Sédentaire, il lui faut la chaleur des tropiques. Là, pressée devant l’âtre du foyer domestique, la famille du vieux manoir se recueille, tandis que le froid dessine, sur les vitres, des forêts de sapins ou des montagnes glacées, et que la neige tombe silencieusement dans la nuit, lorsque les grelons frappent à la fenêtre, que le vent souffle en gémissant, et que les petits enfans effrayés se pressent contre le fauteuil du grand-père ; alors l’existence est embellie par la lecture des contes fantastiques : Hoffmann et Bürger se chargent de provoquer les émotions… Mais pour nous, c’est la nature qui les donne… Comme elle agit sur nous ! Voyez cet être ravissant dû aux mystères de la création ; voyez cette jeune femme ! Comme son œil est doux et expressif ! comme ses mouvemens sont gracieux et sa marche voluptueuse ! que cette robe blanche et souple lui sied bien ! Et cette fleur qui l’occupe, et qu’elle place avec tant de soins à sa ceinture… qui l’a donnée ?… Ah ! vienne le printemps et sa douce haleine, et ses fleurs parfumées.

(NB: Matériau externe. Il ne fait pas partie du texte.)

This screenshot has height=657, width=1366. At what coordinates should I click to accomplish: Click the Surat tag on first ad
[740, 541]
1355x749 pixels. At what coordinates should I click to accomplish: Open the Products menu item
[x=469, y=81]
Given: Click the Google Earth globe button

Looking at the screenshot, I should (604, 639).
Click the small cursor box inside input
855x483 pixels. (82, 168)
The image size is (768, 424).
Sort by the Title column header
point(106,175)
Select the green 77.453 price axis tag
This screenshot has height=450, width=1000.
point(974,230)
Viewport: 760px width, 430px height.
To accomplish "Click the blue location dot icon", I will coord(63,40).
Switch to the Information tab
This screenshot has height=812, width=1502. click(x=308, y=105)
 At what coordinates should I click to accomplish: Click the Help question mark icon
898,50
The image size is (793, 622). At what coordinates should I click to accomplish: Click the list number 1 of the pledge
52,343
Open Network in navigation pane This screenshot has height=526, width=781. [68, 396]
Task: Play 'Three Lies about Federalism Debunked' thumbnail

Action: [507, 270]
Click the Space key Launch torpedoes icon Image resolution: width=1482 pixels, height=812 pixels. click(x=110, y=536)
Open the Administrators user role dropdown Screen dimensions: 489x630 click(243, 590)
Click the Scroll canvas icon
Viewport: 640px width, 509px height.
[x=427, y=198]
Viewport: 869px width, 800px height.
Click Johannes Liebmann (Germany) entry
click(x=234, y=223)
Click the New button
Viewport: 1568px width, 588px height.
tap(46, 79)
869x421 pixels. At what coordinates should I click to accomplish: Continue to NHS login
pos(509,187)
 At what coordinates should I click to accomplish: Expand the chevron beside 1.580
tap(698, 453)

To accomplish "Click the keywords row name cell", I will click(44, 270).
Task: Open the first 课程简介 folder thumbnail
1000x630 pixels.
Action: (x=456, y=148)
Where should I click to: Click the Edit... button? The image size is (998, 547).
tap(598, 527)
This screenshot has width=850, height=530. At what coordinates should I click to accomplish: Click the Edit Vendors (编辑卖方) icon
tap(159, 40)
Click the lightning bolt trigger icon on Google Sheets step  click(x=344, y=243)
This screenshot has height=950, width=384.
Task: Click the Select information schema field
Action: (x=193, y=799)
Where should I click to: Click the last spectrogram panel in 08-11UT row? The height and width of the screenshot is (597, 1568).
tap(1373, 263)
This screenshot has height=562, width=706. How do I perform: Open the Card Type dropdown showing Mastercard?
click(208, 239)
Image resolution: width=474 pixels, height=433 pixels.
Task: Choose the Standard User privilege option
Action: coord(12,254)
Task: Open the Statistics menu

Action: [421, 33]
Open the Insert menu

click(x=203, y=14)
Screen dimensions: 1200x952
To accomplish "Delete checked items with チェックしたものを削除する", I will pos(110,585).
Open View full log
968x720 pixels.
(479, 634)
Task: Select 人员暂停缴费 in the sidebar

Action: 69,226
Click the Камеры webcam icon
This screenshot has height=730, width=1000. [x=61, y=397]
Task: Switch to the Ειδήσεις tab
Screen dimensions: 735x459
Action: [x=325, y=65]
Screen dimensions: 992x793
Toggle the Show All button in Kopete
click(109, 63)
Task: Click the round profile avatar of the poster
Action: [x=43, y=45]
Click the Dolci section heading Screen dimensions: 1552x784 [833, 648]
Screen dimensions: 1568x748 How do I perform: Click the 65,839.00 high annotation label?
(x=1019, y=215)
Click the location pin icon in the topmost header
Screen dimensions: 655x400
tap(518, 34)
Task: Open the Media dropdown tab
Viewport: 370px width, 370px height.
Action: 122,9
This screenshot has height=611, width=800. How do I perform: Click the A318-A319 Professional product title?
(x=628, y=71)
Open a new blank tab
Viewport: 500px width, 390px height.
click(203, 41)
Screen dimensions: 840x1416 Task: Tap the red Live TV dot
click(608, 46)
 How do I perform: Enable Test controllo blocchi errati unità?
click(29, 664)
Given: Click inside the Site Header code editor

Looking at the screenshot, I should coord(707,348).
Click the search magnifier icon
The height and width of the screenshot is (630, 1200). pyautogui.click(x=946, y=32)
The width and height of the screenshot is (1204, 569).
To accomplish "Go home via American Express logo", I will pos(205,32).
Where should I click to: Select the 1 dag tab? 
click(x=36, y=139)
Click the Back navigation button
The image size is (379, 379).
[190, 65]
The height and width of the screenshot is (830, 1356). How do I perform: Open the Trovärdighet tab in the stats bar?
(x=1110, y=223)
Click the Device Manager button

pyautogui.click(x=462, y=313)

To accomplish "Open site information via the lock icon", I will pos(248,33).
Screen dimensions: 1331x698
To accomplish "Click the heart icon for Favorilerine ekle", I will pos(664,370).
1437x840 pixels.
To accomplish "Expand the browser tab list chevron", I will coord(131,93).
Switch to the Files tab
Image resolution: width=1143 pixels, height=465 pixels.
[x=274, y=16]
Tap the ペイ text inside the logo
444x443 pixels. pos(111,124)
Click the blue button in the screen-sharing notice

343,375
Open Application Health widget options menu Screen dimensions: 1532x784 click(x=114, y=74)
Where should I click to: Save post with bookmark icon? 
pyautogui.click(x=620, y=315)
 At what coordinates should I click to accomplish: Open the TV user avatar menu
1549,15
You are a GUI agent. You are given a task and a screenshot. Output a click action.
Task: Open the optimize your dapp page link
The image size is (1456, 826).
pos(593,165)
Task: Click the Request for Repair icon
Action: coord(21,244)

J’aime le printemps, moi, j’aime la blanche aubépine et la fleur de l’églantier ; j’aime ces belles et longues journées, et cette bienfaisante température qui me rappelle le doux ciel de l’Italie. J’aime la terre développant sa parure et se préparant au luxe de ses fêtes…

Cet admirable tableau dilate mon ame et me fait éprouver une émotion que je ne puis décrire… À peine sorti de l’enfance, j’étais déjà placé sous ce charme indéfinissable. J’aurais voulu passer tout le jour dehors, sous de grands arbres touffus. Lorsque je pouvais m’échapper, j’étais heureux de respirer le grand air, d’être là, immobile devant une prairie verte, parsemée de petites fleurs inconnues à nos jardins, de suivre avec intérêt les jeux de quelques papillons couverts de velours et de soie. Attentif au moindre bruit, j’étais ému à la chute de la petite feuille qui se détachait de l’arbre voisin, ou au faible cri de l’oiseau qui voltigeait près de moi. Je me plaisais au fond des bois sombres et éloignés. Je n’y redoutais rien, car la lâcheté me faisait honte, et la crainte n’est jamais arrivée jusqu’à moi. Je m’élançais ainsi hardiment dans la vie ; mais j’y marchais pensif et désireux des champs, et déjà le printemps, les fleurs, l’amour, les dangers, me semblaient confusément devoir être mêlés dans mes pensées d’avenir. Lorsque les frimas revenaient, je vivais mal, et je disais en soupirant : Ah ! vienne le printemps et sa douce haleine, et ses fleurs parfumées…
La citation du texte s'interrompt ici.